The answer Tom found was in my view ingenious, as it involved his own brand of demographic market segmentation…
“Look, an Ethiopian flag!”
My husband said, visibly intrigued. And so of all the stalls available to us in the top floor of one of Bangkok’s largest malls, we went to this one, only to be greeted in Amharic by a chatty salesman, who introduced himself as Tom.
He had branded his shop specifically for one target population. Each element carefully crafted to attract an Ethiopian clientele. First, a paper with Birr notes, probably given to the salesman as a souvenir by one of his customers. At first sight, a nicely recognizable trace of the homeland for any Ethiopian struggling to decide what stall to turn to for his electronics purchases. Yet pictures of foreign currency are usually also an indication that the currency is accepted in a location. So, on a subliminal level, the Birr notes can be read like an invitation to pay in this currency, raising false hopes in travelers necessarily pressed for Dollars by Ethiopia’s drastic monetary policy and foreign currency shortages. Once these customers had, like us, stepped close enough to the store to make out details, they would be greeted by a wall of text in Amharic.
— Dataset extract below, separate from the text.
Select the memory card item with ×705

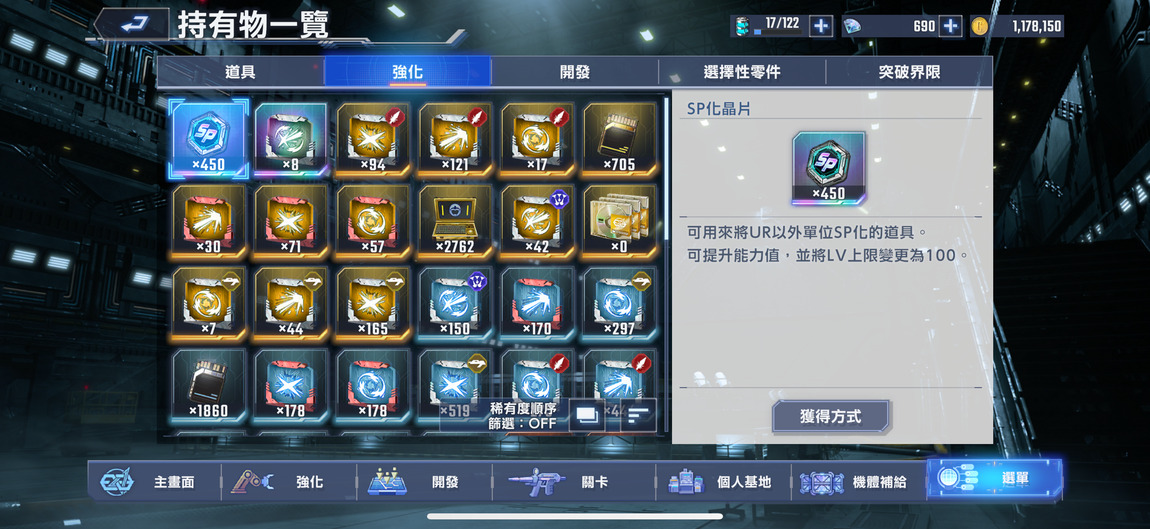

Plastered all over the stalls tiny surface were the real-world equivalents of a yelp review, diligently submitted to Tom by his customers, scribbled in Amharic on whatever piece of paper was at hand: “Tom is a good trader. Me and Habtamu had a phone fixed. He speaks a little Amharic.”
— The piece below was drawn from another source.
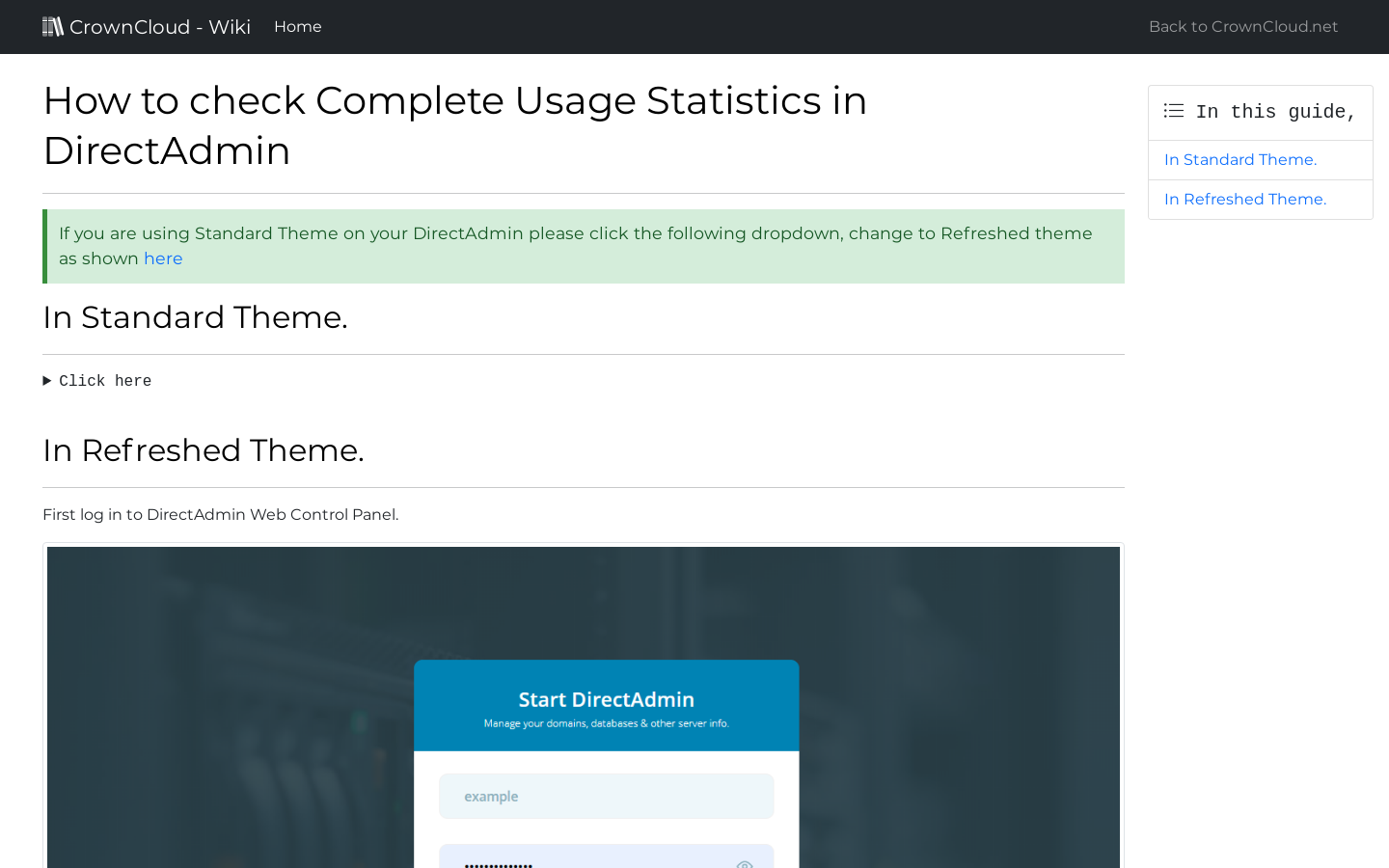Follow the 'here' link in the green notice
Viewport: 1389px width, 868px height.
pos(163,258)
Tom himself, while able to sustain a brief sales conversation in Amharic, was not able to read these reviews. But he surrounded himself by these tokens of trust, knowing that any Ethiopian customer would be more inclined to listen to one of his countrymen than to a random salesman from Nepal in Thailand. He had never been to Ethiopia, and there really was no foreseeable pathway for him to ever travel there. Yet Tom pragmatically chose to learn the language of a group of foreigners, in order to win their trust.
For me, Tom is a reminder that as researchers we owe it to ourselves to at least acquire basic knowledge of the language of our study populations.
In order to win their trust.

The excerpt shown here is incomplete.